June 3rd, 2009
Give me Your Opinions
I ground a lathe tool. I just eyeballed it; I am hoping the guys who say the angles aren’t critical are right. It only took me forty-five minutes of intense effort. Think it will work?



Posted in Tools | 5 Comments »
June 3rd, 2009 at 8:03 PM
Looks good from Northern MN, home of Al Franken!
June 3rd, 2009 at 8:29 PM
Thanks for the comforting words, Jim. I used it on some aluminum, and it seems to function.
June 3rd, 2009 at 9:59 PM
Get a belt sander. It would only have taken you forty two minutes, but the angles would be perfect. Otherwise it looks plenty good.
June 3rd, 2009 at 10:40 PM
That looks way better than my first stab at grinding my own.
I bet that leaves a nice finish.
June 3rd, 2009 at 11:17 PM
You’re getting there. You probably found that you didn’t get the nicest surface finish, even though you had this big radius. The reason is you are only cutting with a small corner of the bit, depending on your depth of cut. So most of the curvature is wasted. What I think you would like to do is make the left side of the bit flat, not curved. Let it intersect with the relief on the right side of the bit, and then put a small radius on the intersection.
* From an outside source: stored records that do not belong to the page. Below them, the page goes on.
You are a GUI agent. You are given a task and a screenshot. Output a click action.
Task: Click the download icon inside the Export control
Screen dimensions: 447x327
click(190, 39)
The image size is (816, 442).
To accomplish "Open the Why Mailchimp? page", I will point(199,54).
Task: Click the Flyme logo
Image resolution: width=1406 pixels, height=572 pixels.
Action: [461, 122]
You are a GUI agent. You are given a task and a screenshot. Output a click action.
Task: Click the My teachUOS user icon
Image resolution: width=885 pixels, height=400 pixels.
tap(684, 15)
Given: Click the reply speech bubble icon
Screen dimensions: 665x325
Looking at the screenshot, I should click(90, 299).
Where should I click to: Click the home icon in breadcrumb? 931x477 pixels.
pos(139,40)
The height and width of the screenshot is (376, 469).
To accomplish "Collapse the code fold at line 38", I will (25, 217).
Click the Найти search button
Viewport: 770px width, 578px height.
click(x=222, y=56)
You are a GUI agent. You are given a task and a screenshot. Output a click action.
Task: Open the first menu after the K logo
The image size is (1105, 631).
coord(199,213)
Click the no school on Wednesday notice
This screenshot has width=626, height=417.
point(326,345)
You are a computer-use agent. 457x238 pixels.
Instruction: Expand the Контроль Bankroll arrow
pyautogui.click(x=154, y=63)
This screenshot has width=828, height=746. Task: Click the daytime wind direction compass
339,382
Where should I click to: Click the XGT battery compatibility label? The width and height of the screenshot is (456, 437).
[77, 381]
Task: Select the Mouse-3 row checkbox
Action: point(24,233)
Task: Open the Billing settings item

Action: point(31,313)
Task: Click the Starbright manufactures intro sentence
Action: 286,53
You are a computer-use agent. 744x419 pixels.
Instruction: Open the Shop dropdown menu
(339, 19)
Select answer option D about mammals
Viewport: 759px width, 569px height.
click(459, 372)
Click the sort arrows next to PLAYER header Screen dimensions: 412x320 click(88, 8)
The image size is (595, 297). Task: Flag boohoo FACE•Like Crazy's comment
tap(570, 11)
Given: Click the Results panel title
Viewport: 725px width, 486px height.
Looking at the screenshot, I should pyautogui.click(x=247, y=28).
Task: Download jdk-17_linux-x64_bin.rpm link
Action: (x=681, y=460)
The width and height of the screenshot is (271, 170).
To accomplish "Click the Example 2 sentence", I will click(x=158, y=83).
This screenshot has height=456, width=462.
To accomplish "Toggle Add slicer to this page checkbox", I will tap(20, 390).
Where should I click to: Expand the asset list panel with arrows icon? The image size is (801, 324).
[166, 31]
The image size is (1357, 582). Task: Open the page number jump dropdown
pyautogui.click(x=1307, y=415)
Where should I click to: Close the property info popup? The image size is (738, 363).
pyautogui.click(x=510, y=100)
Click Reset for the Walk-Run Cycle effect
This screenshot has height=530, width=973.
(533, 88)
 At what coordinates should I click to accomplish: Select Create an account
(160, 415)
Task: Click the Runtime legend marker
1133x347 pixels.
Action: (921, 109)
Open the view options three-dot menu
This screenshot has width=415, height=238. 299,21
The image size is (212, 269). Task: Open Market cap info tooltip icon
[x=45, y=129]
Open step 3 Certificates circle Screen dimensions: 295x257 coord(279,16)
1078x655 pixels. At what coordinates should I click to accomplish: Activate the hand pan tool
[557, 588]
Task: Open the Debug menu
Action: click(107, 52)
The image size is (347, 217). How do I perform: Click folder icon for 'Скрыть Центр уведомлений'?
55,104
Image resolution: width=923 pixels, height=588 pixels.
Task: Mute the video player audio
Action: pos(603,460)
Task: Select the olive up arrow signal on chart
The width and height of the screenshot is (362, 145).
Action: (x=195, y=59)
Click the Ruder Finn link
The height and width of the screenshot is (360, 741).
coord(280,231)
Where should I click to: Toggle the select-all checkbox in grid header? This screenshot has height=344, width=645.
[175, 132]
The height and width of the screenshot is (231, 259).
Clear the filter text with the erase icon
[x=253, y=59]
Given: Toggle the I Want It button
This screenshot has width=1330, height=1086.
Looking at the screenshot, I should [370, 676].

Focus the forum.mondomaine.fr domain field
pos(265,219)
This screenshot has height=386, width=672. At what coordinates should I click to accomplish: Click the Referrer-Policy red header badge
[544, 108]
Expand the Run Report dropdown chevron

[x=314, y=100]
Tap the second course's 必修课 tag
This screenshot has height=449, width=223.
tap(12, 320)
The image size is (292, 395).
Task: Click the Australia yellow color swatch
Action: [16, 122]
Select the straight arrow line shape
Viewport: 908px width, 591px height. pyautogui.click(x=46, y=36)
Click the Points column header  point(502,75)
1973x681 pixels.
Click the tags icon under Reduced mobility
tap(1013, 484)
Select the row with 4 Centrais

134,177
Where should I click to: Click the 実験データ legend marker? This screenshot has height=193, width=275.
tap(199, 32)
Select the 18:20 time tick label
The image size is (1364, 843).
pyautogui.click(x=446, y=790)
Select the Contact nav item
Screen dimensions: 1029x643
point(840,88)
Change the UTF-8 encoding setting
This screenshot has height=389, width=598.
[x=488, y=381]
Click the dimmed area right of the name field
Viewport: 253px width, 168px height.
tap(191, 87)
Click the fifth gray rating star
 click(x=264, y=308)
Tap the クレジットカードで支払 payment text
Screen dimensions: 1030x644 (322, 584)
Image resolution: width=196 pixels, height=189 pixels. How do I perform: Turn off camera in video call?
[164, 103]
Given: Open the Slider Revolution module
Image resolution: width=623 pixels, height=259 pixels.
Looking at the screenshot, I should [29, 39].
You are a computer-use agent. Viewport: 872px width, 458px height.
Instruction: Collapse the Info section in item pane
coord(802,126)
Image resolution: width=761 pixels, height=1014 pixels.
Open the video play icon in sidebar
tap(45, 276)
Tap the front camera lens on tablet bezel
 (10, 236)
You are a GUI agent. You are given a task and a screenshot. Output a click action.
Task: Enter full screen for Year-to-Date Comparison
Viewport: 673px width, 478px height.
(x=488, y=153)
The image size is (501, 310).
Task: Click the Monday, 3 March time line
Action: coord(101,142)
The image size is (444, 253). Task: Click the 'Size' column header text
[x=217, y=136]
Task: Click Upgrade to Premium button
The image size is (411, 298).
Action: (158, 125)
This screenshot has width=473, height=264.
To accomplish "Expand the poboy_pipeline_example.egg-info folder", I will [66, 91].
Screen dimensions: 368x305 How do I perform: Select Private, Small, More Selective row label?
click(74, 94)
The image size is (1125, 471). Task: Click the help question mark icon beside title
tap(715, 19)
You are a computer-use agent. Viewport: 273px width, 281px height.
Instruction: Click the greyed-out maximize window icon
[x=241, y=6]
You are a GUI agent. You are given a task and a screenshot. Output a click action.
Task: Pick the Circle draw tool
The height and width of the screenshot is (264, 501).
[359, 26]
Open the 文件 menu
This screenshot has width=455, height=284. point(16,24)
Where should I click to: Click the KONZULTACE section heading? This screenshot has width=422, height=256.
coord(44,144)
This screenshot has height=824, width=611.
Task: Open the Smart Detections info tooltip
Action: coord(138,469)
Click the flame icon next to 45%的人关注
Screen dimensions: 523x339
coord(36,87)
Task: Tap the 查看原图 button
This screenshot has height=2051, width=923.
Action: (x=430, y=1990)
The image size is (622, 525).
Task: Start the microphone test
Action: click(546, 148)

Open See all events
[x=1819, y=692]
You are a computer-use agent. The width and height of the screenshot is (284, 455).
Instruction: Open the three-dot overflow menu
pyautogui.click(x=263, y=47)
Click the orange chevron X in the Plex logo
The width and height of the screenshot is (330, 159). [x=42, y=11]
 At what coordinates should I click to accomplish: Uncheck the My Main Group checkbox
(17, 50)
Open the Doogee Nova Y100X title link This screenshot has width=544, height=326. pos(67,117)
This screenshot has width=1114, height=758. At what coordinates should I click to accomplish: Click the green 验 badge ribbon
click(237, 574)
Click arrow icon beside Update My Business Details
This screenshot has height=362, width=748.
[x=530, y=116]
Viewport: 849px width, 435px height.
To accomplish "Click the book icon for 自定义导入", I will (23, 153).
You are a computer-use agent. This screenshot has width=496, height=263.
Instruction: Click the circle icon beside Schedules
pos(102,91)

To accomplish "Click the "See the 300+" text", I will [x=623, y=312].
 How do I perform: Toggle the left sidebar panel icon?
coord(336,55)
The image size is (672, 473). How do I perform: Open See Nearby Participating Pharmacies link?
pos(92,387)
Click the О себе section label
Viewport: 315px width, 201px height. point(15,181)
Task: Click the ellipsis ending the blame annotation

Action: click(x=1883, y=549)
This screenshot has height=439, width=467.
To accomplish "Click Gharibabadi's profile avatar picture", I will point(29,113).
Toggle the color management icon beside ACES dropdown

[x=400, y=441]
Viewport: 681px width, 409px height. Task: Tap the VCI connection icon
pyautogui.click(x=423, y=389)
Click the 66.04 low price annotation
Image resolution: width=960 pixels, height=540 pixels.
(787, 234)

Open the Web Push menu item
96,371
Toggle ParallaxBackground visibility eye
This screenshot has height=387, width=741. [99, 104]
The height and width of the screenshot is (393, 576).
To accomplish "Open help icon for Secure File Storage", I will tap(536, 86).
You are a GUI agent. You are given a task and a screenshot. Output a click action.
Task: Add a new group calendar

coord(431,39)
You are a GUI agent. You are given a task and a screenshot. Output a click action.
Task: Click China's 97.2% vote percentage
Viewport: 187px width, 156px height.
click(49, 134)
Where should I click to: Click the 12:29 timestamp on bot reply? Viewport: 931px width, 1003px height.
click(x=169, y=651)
Say about .020-.030. That is plenty big enough. You want to make sure that the intersections of the three planes: back, side, and top rake, meet at sharp corners.
Look at the area which is probably doing the cutting, in the second picture. Note the flattened area, where the edge is not sharp. That will rub a bit, so you want to grind that away until you get a nice sharp, hollow ground edge. Then stone it lightly with a fine stone to smooth it out and sharpen the edge; take care not to round it over (easy to do).
After you get this sorted out, you will want to learn to put a chip breaker on the cutting edge. Really helps out. Here is a nice article with pictures and diagrams that is pretty good.
http://tinyurl.com/csuemg
You’re making good progress. Keep it up. Post more pictures.